TEMOIGNAGE "Quand tu es en dépression, savoir qu’il y a des mains tendues, ça fait un bien fou" Le témoignage poignant d’une ado azuréenne
"Quand tu es en dépression, savoir qu’il y a des mains tendues, ça fait un bien fou" Le témoignage poignant d’une ado azuréenne
En France, un quart des 16-24 ans se
déclarent malheureux, selon une récente enquête Opinion way pour le
Psychodon. Plus préoccupant, 24 % des jeunes de cette tranche d’âge
disent avoir des pensées suicidaires. Derrière ces données se cache une
forêt de réalités différentes, intimes. Dont celle de Lola, 16 ans.

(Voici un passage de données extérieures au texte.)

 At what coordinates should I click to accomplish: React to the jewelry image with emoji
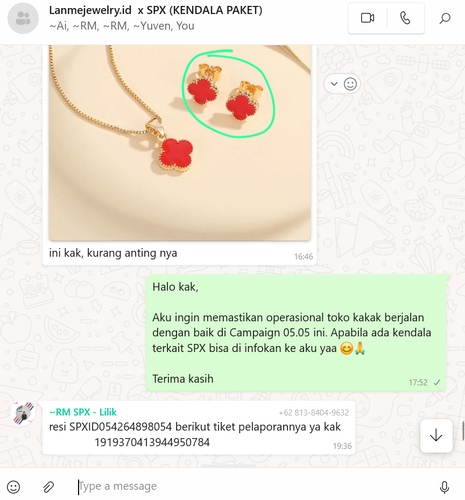(x=350, y=84)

Depuis deux ans, cette adolescente azuréenne est en proie à la
dépression, aux conduites suicidaires, à des troubles alimentaires. Avec
sa mère, Maud, elle a choisi de mettre des mots sur ce qu’elle traverse
et de les partager. Ensemble, elles aimeraient briser le tabou de la
santé mentale, apaiser celles et ceux que ce mal-être isole, mais aussi
chercher des solutions.
Aurélie Selvi - aselvi@nicematin.frPublié le 06/11/2022https://www.varmatin.com*
recit
Elles sont assises côte-à-côte dans le salon familial, décoré
aux couleurs d’Halloween. Lola, 16 ans, sweat shirt large, longs
cheveux bruns ondulés, visage angélique, regard doux et perçant à la
fois. Maud, la quarantaine, sourire franc, affable, robe printanière
pour un après-midi d’automne version été indien.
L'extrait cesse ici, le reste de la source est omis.